:: What you should do ::
Would you please write out each of the entries below exactly, omitting pictures?

● ● ● ●

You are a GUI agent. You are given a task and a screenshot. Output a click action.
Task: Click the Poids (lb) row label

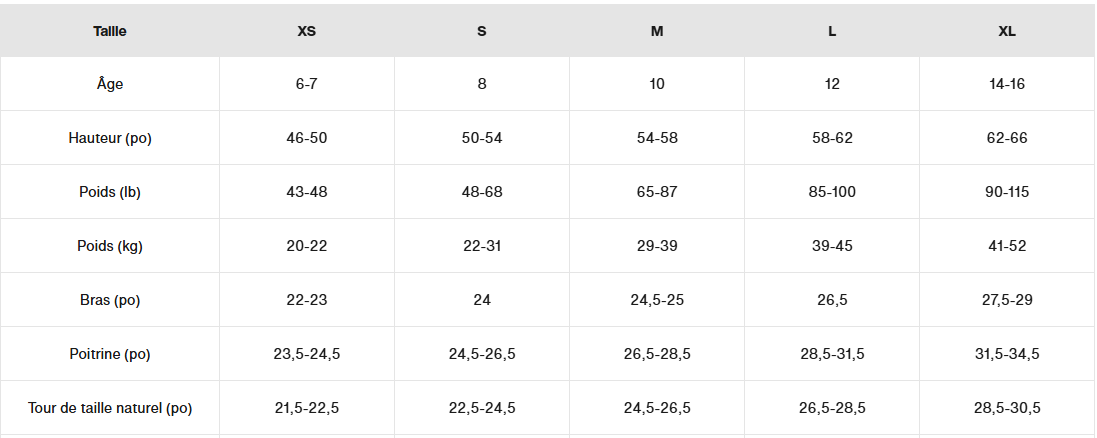[110, 192]
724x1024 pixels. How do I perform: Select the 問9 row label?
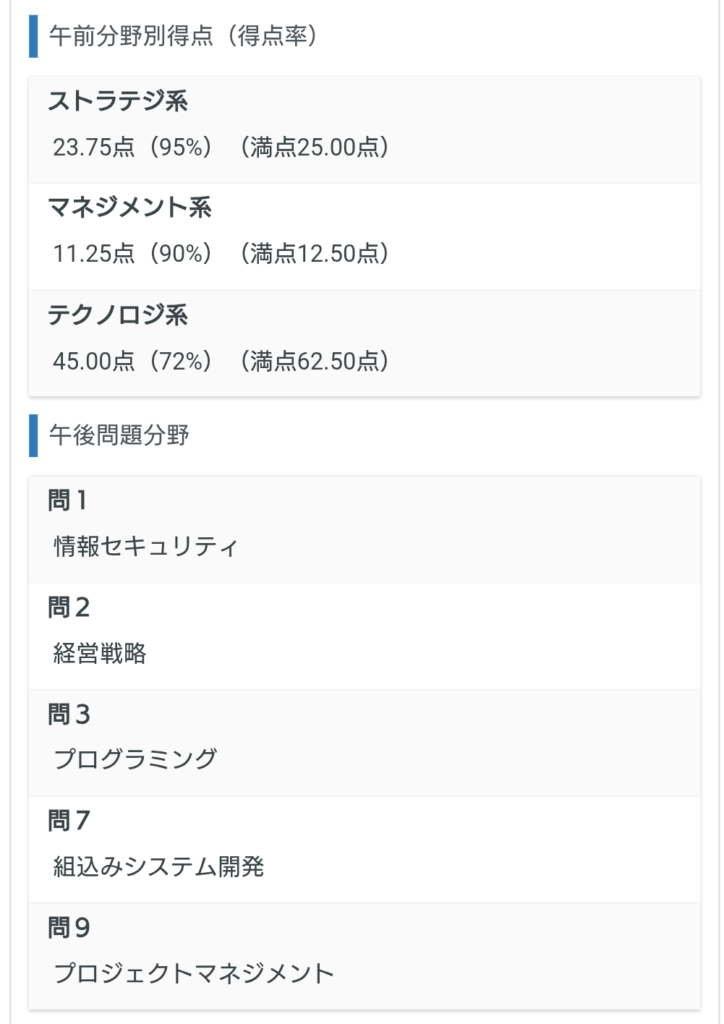point(69,928)
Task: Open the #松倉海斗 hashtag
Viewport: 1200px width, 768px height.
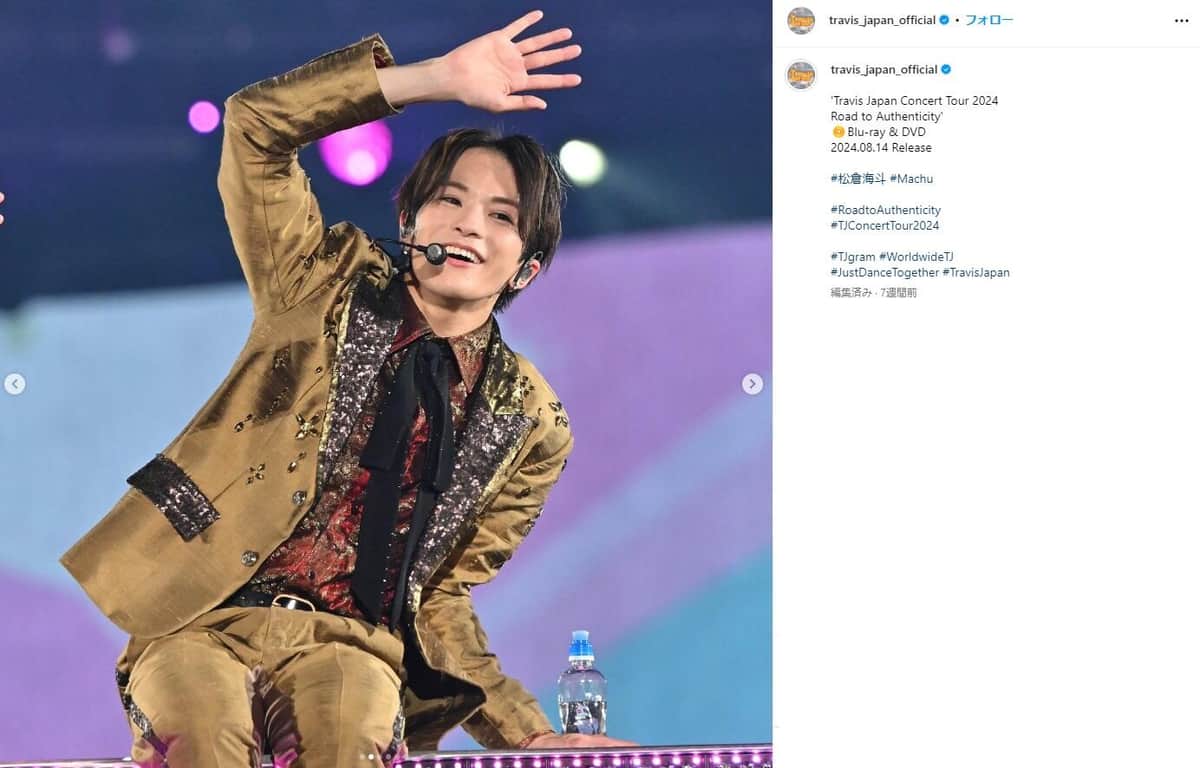Action: point(858,179)
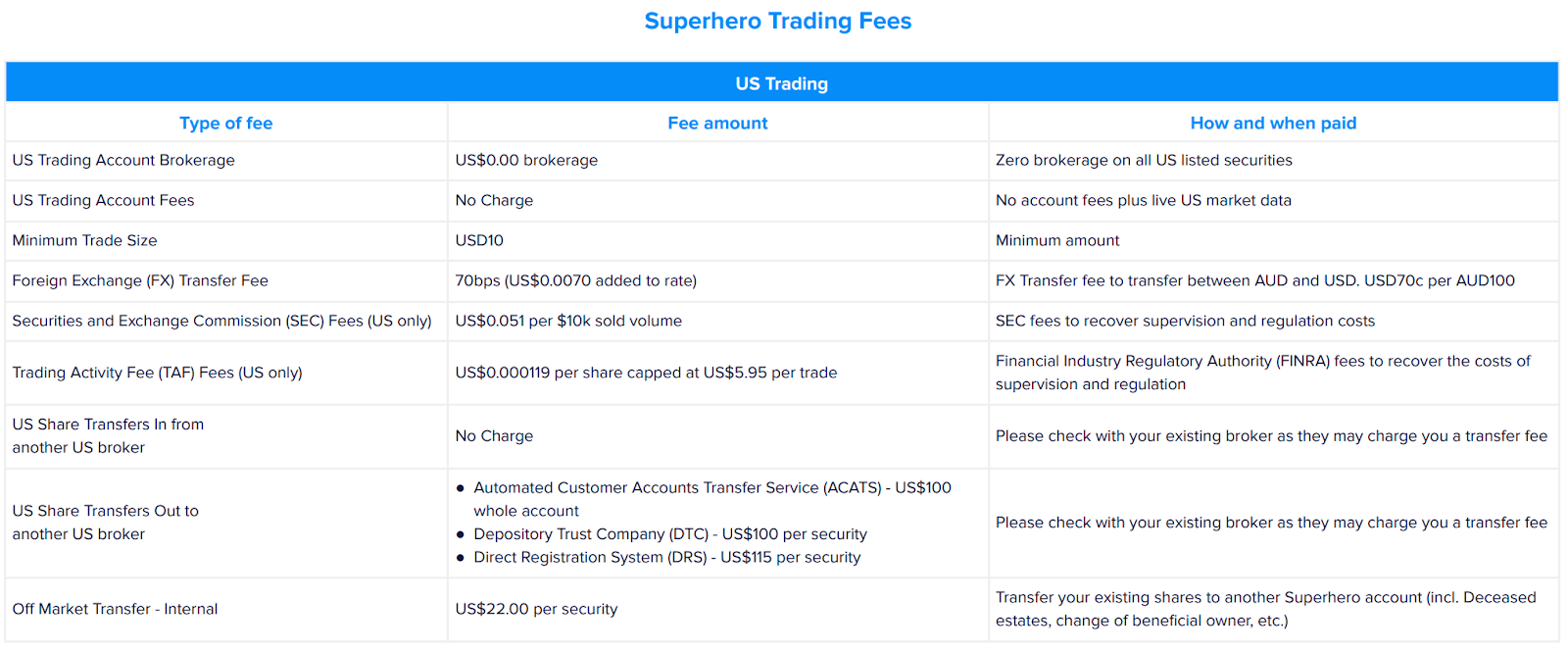This screenshot has height=652, width=1568.
Task: Select Trading Activity Fee (TAF) row label
Action: [x=157, y=373]
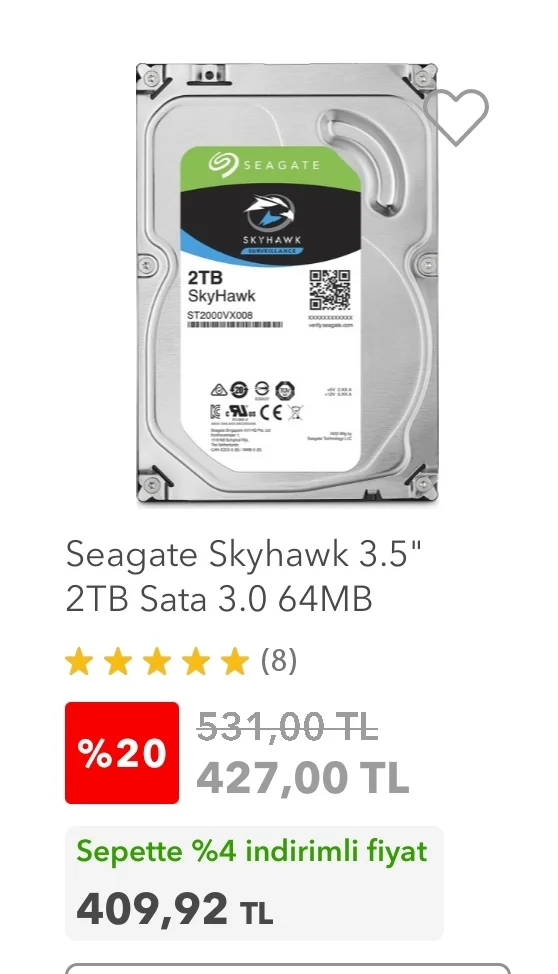Select the fifth rating star

click(x=236, y=662)
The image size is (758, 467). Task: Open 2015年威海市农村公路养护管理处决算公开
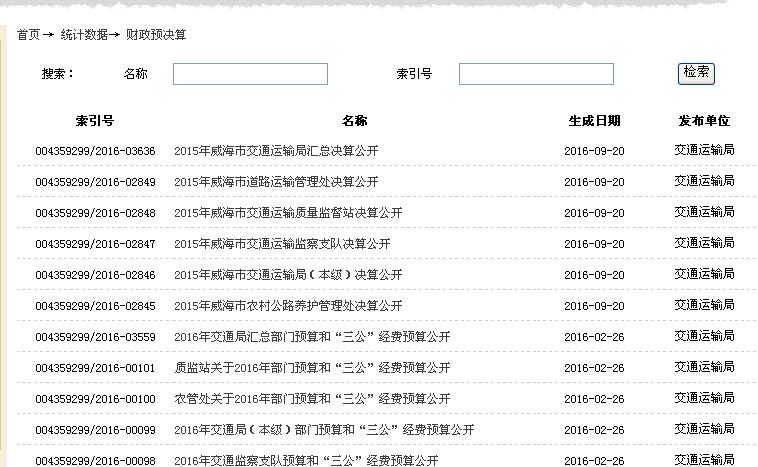(288, 306)
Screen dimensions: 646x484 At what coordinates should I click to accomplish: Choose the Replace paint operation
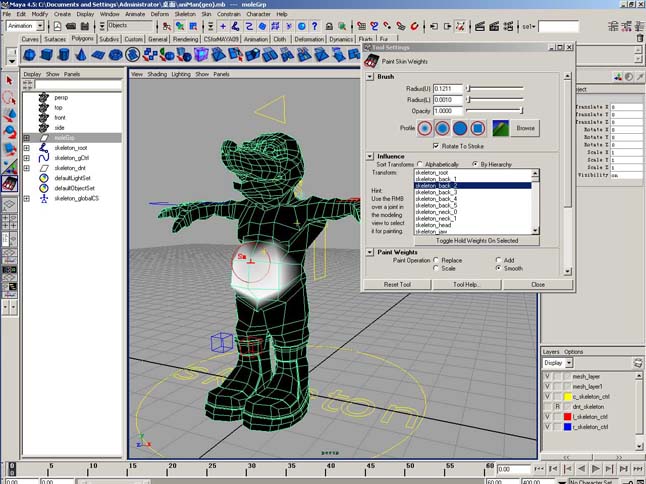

● ● ● ●

:: Solution ::
You are a GUI agent. You are given a task and a screenshot. Output a click action.
Task: Click the Poids (lb) row label

[110, 192]
724x1024 pixels. How do I perform: Select the 問9 row label?
point(69,928)
Task: Open the #松倉海斗 hashtag
Viewport: 1200px width, 768px height.
Action: point(858,179)
This screenshot has height=652, width=1568.
Task: Select Trading Activity Fee (TAF) row label
Action: [x=157, y=373]
Select the fifth rating star

click(x=236, y=662)
The image size is (758, 467). Task: Open 2015年威海市农村公路养护管理处决算公开
(288, 306)
Screen dimensions: 646x484 At what coordinates should I click to accomplish: Choose the Replace paint operation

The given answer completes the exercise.